Our Unforming is largely written to racial minority Christians who are grappling with the ways that they have distorted themselves to fit into western or white molds. But Cindy Lee is also writing for people like me (a middle-aged, middle-class, white, male, heterosexual, seminary-trained spiritual director). She is pointing out areas where our language and practice of spiritual formation may be more culturally constrained than we understand. It complements books like Karen Swallow Prior's Evangelical Imagination (about how many of our Evangelical norms are rooted in Victorian culture) or Barbara Holmes'Joy Unspeakable about the particular contemplative practices of the Black church. And if pastors or spiritual directors are going to work in diverse communities, they need to be aware of where their biases toward white or western normative ideas or practices are constraining their ability to serve the people they serve.
I believe we need a more robust spirituality for our times. Our spiritual practices need to be reimagined as our communities become increasingly diverse. We need a spirituality not detached from reality but one that takes seriously the injustices and disparities of our societies. We also need to be re-formed in order to discover the sacred in one another. Sadly, voices are missing from this conversation. We need to hear from one another and make space for one another so we can evolve and mature into a more dynamic spiritual community.

Books like this make explicit the ways that we constrain people by not exploring our biases.

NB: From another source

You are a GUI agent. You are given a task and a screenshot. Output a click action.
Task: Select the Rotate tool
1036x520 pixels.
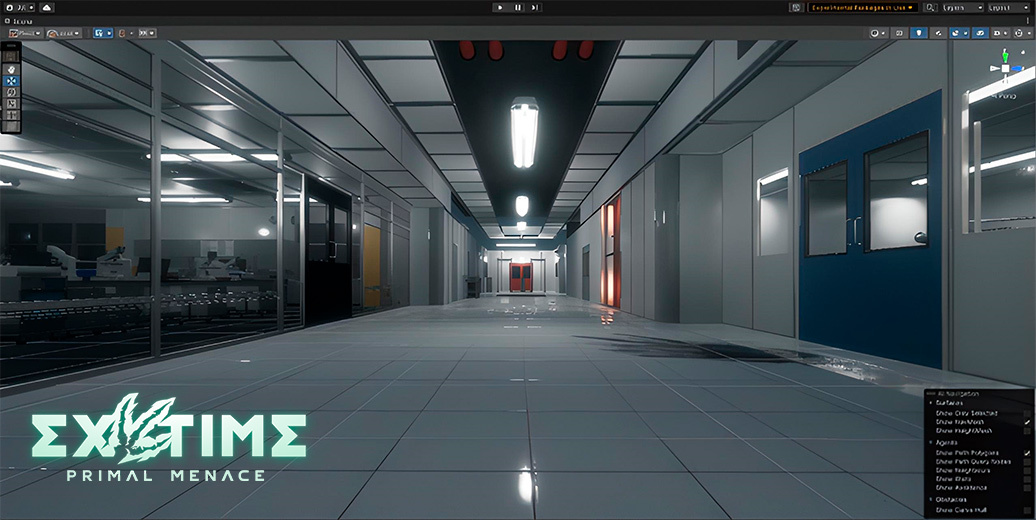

The quick vignette below reveals one way our culture denies our human limitations.
I still remember the words that began my unforming. An Asian American pastor and mentor, Dan, once said to me, “One day you’ll make a big mistake, but the people around you will love you anyway. On that day, you’ll be free, and you’ll be able to more fully receive God’s love for you.” These words continue to resonate in my soul. They reveal to me how easily I can get caught up in the drive for flawless performance, even in spiritual things. The push for perfection in performance is not just a Western trait, but it has become the standard for modern culture, no matter where we are in the world. The strength of a linear cultural orientation in spirituality is that it is optimistic, hopeful, and focused on growth. Even in suffering and grief, we can soothe our pain with the belief that God can use our sufferings for good. We expect positivity and growth even in the deepest of sufferings. The drawback of a linear orientation is when things don’t go as planned, when life turns messy and complicated, we lack the spiritual vocabulary and depth needed to navigate.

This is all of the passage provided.